**RECORDS FOR PROCESSING**

--- --- ---

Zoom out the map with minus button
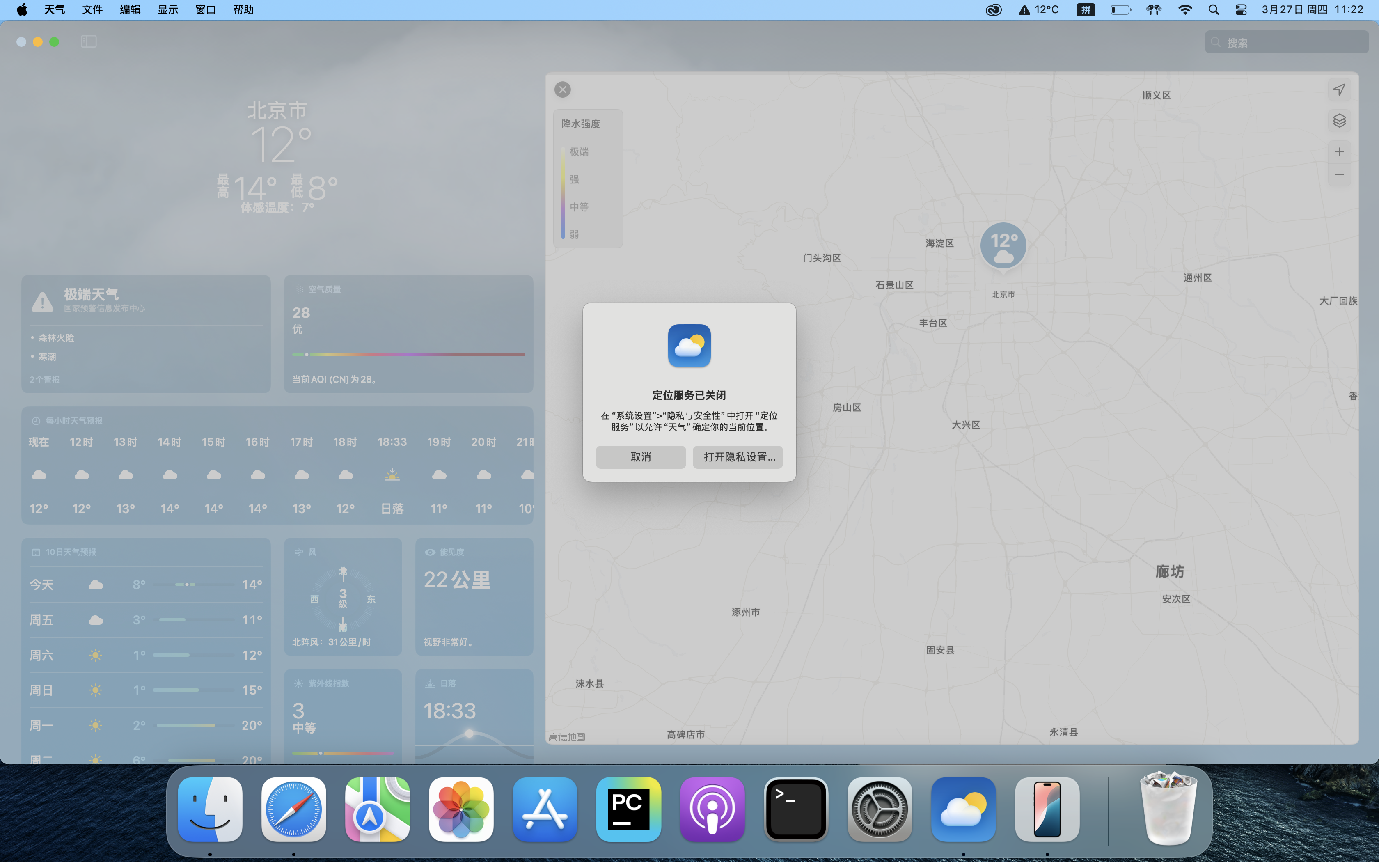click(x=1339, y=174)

--- --- ---

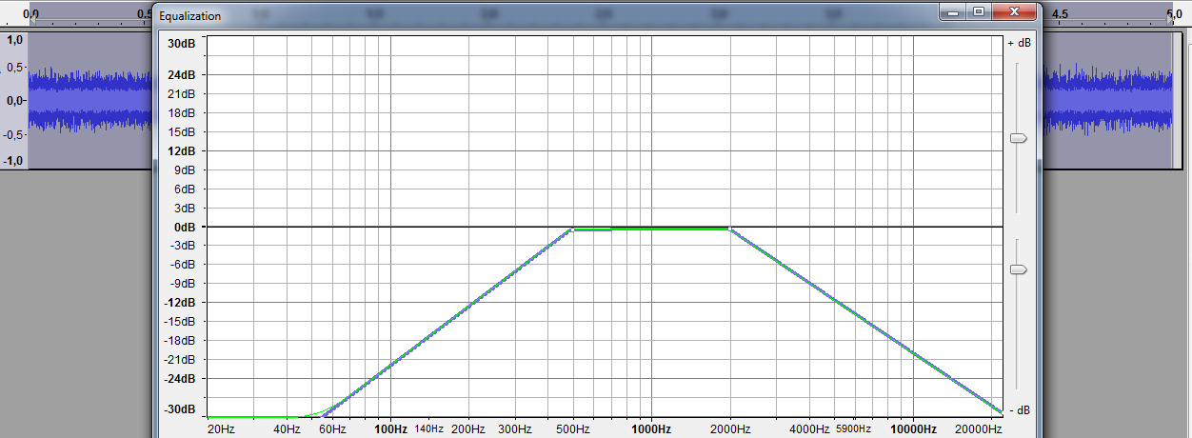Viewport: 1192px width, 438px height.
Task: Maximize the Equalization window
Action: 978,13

--- --- ---

**DIRECTION**
Recast the stretch from the line containing "Viewport: 1192px width, 438px height." through the line containing "Action: 978,13" as a Markdown table with the columns No. and Line, numbering each line and omitting blank lines and the pictures.

**COMPLETED TASK**
| No. | Line |
|---|---|
| 1 | Viewport: 1192px width, 438px height. |
| 2 | Task: Maximize the Equalization window |
| 3 | Action: 978,13 |